Allison identifies as Scottish/Pictish American and has several tattoos that display familial and Pictish symbols [see photos at left], which we wanted to highlight during April, Scottish American Heritage Month. Try your pronunciation of a few Scottish Gaelic sayings: CEUD MILE FÀILTE (Pronounced: Queue-d Mee-Lah Fault-cha). "In Scottish Gaelic, our accents over letters slant to the left, unlike Irish Gaelic that slant to the right. It may be hard to see, but the accent is over the 'a' in 'fàilte,'" Allison writes. "This phrase directly translates to "A Hundred Thousand Welcomes" and is fairly common, warm greeting we use." Slàinte Mhath (Pronounced SL-Ah-Ntcha Vah) "This means 'Good Health' and is oftentimes used like a "cheers," a greeting, or even a something you might say as you leave someone to wish them well.
Below are edited and condensed excerpts from a recent interview about her research and role as a public scholar.
Why do people get tattoos?
To mark events is definitely one reason. For instance, the inside of my ear is tattooed with Woad. [Woad is a blue dye made from the flowering plant Isatis tinctoria and a tattoo style.] My family is Pict, which are the indigenous people of northern Scotland. We’re a very weird, insular group. We still speak Scottish Gaelic. The notches in my ear represent my age. Every decade I get a new notch.
Describe the collaborative nature of tattoo artistry.
Going to a tattoo artist is trusting someone with your body, to get into your intimate space and permanently change how you look. The fact that they are able to do that in such a short amount of interaction is incredible. Typically, we don’t allow that without seeing a doctor’s degree on the wall. Tattoo artists have this instantaneous ability to build trust. To come up with an art piece that both can understand and agree on is part of that trust building.
The first tattoo I ever got was an Emily Dickenson quote. I was 18 and a bit of a street kid, so I wasn’t nervous. I just didn’t know exactly what I wanted. The tattoo artist drew up a sketch and I said, “That, I want that.” From there, I started hanging out and working in the shop. I was in an undergrad program, working four jobs, but I had to choose between paying for housing or paying for school, so I lived out of my Buick. One night at the shop, having worked three days straight with almost no sleep, I asked if there was anything I could do, like wipe down the shop counters. I was so exhausted, so I sat down in the tattoo artist’s chair and fell asleep. I woke up the next morning and there was a coat over me and a note that said, You need to get more sleep. Lock up when you leave. That shop owner trusted me with thousands of dollars of equipment in the shop, so I choose tattoo artists based on that connection.
How have tattoos been perceived over the years?
Tattooing was considered a public scourge and health crisis during the 1910s and 1920s and has gone through so many ups and downs as far as acceptance goes. A lot of that boils down to colonialism, to cultural suppression.

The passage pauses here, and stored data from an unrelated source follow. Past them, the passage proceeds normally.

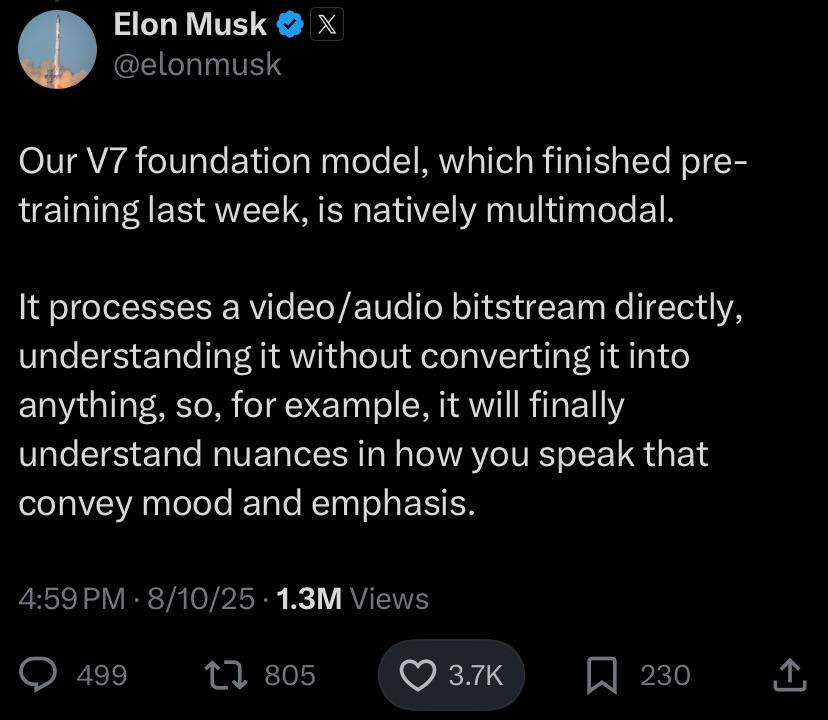Bookmark this post with the bookmark icon
Image resolution: width=828 pixels, height=720 pixels.
[602, 675]
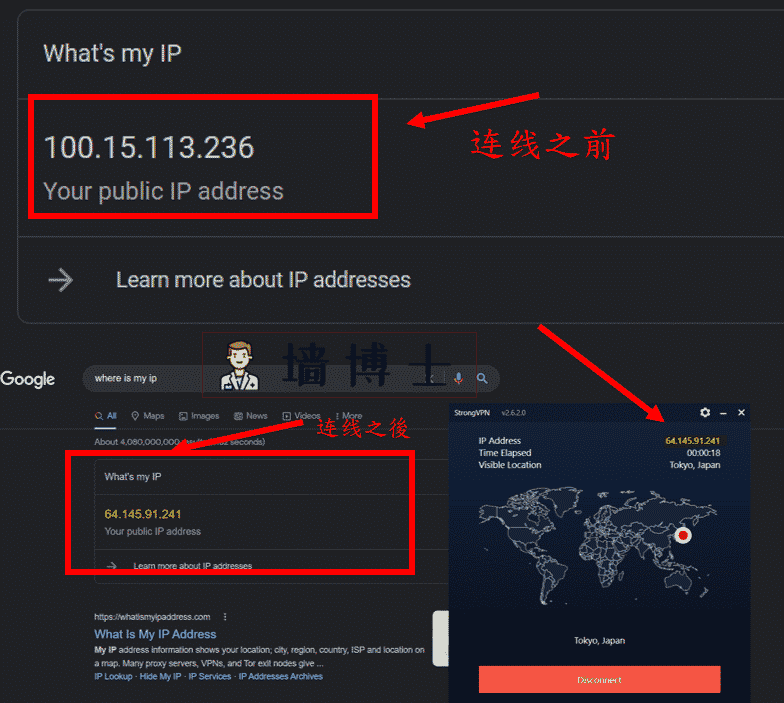Image resolution: width=784 pixels, height=703 pixels.
Task: Expand the More search options
Action: click(x=348, y=416)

Here in America, the sentiment was, We don’t want Native Americans continuing their tattoo practices because then they are separate from us and harder to assimilate, even though white people have been tattooed for centuries. It’s a double standard.
There are periods where people demonize tattooing and use it as an othering tool, but then there are times when it’s been widely used and accepted. In the Victorian period, people in royal families were doing tourism tattoos, a permanent way to show that you had gone places. It wasn’t okay to get tattooed in your country, but if you went to Japan and got tattooed by a Japanese master then the message was: Look what I can do, look what I can afford, look at the exotic places I’ve been. It was a way to display wealth.
But then you had Samuel O’Reilly invent the first electric tattooing machine in the 1890s and that made tattooing cheaper, more accessible, faster and you could get more intricate designs done very quickly. Suddenly it became gutter trash because now everybody is able to do it, not just the wealthy elite.
How has your research impacted your teaching?
In class, I’ve used my tattoos to speak about empathy and intercultural communication, about ways we identify. When we talk about intercultural communication, we’re not just talking about cultures, but subcultures. We’re talking about ethnic identity, language identity, and accent identity. How do you define yourself? I speak about the empathy tattoo artists need to have, the compassion. It permeates everything that I teach.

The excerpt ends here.